I found the other thread:
http://havaneseforum.com/showthread.php?p=99380#post99380


----------



## juliav

Michelle,

I have a feeling Havanna will still grow a bit more and gain some more weight, don't worry. She is not even 5 months old yet and I really haven't seem too many dogs that stop growing/fillinig out at 5 moths, unless there aree health issues.


----------



## TnTWalter

I was going to do a spreadsheet or something but can't figure out what on earth to do...and it's a big task....

anyone have ideas? I'd love an interactive one where you can enter but doubt I'll be able to do that....

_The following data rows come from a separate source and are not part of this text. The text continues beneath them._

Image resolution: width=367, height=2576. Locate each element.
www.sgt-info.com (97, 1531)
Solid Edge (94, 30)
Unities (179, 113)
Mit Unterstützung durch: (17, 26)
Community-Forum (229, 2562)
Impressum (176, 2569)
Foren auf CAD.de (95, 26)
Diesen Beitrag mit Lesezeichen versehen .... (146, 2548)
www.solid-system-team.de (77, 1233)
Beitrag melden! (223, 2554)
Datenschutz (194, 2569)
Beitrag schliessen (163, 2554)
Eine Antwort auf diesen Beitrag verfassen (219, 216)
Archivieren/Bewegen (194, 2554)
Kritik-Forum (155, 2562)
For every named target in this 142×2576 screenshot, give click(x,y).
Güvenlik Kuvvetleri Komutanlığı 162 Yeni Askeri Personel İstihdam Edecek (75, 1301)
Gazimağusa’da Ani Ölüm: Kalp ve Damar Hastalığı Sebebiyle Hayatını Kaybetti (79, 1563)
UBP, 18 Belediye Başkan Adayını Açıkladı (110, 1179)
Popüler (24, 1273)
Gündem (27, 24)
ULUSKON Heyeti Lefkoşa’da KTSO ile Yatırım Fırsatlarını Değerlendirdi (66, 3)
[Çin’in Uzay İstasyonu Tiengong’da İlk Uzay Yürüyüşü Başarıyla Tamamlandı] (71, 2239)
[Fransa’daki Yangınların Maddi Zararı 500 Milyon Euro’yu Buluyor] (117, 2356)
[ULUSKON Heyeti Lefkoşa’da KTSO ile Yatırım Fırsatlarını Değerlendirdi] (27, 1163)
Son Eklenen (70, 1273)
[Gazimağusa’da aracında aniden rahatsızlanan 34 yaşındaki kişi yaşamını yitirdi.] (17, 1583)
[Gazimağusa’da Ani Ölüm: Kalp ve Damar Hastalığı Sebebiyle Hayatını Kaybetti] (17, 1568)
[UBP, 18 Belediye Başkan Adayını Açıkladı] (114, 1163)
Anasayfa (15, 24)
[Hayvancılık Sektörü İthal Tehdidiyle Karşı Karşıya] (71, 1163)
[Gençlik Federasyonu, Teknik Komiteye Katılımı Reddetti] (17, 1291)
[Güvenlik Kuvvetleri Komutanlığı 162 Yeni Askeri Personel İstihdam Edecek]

the moral of the story is knowing mom and dad's weight is key and also how much they weigh at birth helps.

Very few stop growing at 4 months though.

I'll try to get on it....


----------



## mitrus

Daisy's mom was 7lbs. and her dad was 9lbs. Daisy was 3.1lbs at 15 weeks, 5lbs at 19 weeks, 5.3lbs at 24 weeks, 6.6 at 6 months, and 7.1 at 7 months. I thought she was going to be really small when she hardly gained anything in a month. The breeder thought she would be around 8 lbs., so it will be interesting to see if she gets there. She is very petite compared to the other havs we know. Her appetite has also slowed down this week, I thought maybe her growth is slowing down.


----------